INPUT DATA
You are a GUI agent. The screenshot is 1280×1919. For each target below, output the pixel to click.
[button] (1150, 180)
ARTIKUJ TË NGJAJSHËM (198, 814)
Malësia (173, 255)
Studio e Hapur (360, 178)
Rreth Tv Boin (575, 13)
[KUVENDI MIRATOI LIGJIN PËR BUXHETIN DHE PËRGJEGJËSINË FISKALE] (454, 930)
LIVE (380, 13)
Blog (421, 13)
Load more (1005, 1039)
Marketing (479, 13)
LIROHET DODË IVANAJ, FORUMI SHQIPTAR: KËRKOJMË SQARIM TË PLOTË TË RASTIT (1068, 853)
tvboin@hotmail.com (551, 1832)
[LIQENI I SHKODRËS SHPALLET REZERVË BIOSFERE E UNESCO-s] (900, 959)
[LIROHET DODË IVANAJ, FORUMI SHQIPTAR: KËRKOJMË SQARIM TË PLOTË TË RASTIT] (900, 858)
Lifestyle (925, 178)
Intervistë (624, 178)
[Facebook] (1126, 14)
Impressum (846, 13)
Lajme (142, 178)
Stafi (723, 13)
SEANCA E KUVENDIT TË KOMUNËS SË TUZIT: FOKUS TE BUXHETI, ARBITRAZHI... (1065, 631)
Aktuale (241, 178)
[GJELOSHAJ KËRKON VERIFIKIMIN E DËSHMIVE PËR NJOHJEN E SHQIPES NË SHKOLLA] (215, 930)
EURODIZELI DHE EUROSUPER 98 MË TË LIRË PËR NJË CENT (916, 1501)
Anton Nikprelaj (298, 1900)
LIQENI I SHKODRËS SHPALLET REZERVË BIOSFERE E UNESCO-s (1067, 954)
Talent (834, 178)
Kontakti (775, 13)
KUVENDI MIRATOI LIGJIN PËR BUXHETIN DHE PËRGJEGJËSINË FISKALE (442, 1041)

WORK ORDER
Line by line, repeat everything in the records verbatim.

ANSWER TO THIS TASK
You are a GUI agent. The screenshot is 1280×1919. For each target below, output the pixel to click.
[button] (1150, 180)
ARTIKUJ TË NGJAJSHËM (198, 814)
Malësia (173, 255)
Studio e Hapur (360, 178)
Rreth Tv Boin (575, 13)
[KUVENDI MIRATOI LIGJIN PËR BUXHETIN DHE PËRGJEGJËSINË FISKALE] (454, 930)
LIVE (380, 13)
Blog (421, 13)
Load more (1005, 1039)
Marketing (479, 13)
LIROHET DODË IVANAJ, FORUMI SHQIPTAR: KËRKOJMË SQARIM TË PLOTË TË RASTIT (1068, 853)
tvboin@hotmail.com (551, 1832)
[LIQENI I SHKODRËS SHPALLET REZERVË BIOSFERE E UNESCO-s] (900, 959)
[LIROHET DODË IVANAJ, FORUMI SHQIPTAR: KËRKOJMË SQARIM TË PLOTË TË RASTIT] (900, 858)
Lifestyle (925, 178)
Intervistë (624, 178)
[Facebook] (1126, 14)
Impressum (846, 13)
Lajme (142, 178)
Stafi (723, 13)
SEANCA E KUVENDIT TË KOMUNËS SË TUZIT: FOKUS TE BUXHETI, ARBITRAZHI... (1065, 631)
Aktuale (241, 178)
[GJELOSHAJ KËRKON VERIFIKIMIN E DËSHMIVE PËR NJOHJEN E SHQIPES NË SHKOLLA] (215, 930)
EURODIZELI DHE EUROSUPER 98 MË TË LIRË PËR NJË CENT (916, 1501)
Anton Nikprelaj (298, 1900)
LIQENI I SHKODRËS SHPALLET REZERVË BIOSFERE E UNESCO-s (1067, 954)
Talent (834, 178)
Kontakti (775, 13)
KUVENDI MIRATOI LIGJIN PËR BUXHETIN DHE PËRGJEGJËSINË FISKALE (442, 1041)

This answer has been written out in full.